Previously Trump’s director of strategic communications, Hicks has been the subject of profiles in GQ and POLITICO, and has outlasted latecomers like former spokesman Sean Spicer and ousted chief of staff Reince Priebus. It’s a safe bet she’ll last longer than her predecessor, Anthony Scaramucci—a man who referred to himself as “The Mooch”—who was out after 10 days. Hicks graduated from SMU in 2010. She now holds the office’s highest communications position, apparently keeping the role until Trump finds a permanent replacement. POLITICO has some insight into why:

In a White House staffed with aides pushing their competing personal agendas, Hicks stands apart as a loyalist who is there solely because of her commitment to Trump and his family, who isn’t eyeing the next job up the food chain. She is sometimes treated like an extended family member of the close-knit clan. She has joined Jared Kushner and Ivanka Trump for Shabbat dinner at their Kalorama mansion, and stood shoulder to shoulder with the Trump family during an audience earlier this year in Rome with the pope, along with other inner-circle aides.

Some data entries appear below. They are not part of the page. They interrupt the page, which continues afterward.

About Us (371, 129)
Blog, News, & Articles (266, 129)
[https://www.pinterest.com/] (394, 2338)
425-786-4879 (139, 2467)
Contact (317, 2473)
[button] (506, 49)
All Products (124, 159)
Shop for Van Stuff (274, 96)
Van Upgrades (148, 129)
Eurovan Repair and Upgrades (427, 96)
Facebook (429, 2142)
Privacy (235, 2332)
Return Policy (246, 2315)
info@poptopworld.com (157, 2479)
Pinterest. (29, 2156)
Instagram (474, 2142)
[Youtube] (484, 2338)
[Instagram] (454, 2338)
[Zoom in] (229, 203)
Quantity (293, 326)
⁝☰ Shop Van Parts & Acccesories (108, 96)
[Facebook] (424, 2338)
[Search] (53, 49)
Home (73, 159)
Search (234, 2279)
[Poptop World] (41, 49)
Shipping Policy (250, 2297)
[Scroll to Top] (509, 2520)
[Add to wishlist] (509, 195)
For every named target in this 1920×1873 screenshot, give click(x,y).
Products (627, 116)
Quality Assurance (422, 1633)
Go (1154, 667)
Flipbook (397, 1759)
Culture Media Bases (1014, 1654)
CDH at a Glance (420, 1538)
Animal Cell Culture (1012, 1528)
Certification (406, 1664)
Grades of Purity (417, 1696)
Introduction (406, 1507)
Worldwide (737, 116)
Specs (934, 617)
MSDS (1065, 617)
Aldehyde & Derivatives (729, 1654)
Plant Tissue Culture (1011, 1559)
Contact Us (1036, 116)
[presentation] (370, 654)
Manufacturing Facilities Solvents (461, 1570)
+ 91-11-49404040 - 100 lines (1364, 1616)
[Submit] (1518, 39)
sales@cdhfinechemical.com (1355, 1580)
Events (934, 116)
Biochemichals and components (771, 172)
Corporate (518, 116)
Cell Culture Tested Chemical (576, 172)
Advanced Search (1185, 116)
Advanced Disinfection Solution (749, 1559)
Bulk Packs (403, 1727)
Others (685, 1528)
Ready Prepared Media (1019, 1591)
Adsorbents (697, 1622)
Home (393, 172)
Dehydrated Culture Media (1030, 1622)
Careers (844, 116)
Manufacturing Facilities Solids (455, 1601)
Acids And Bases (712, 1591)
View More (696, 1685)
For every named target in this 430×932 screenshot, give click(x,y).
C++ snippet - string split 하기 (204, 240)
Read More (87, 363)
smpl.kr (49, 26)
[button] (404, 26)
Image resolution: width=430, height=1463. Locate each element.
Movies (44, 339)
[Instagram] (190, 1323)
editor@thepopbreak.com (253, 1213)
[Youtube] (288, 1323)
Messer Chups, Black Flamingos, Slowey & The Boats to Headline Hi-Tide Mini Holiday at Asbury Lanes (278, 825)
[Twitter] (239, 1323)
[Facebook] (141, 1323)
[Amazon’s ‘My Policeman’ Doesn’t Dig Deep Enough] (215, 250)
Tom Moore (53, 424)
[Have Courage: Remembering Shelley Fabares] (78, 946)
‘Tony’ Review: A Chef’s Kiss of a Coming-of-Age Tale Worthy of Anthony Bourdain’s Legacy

Internally, she has joked that her title is not about strategically communicating with the press — it’s about strategically communicating with the president. She knows that telling Trump what not to say, ahead of an interview, is a losing proposition. She has accepted that he will say things that people find shocking, or upsetting — but she long ago made the decision that she deeply believes in Trump as a leader, and that she wasn’t going to change or judge a 70-year-old man whose career highs have been based on trusting his own instincts.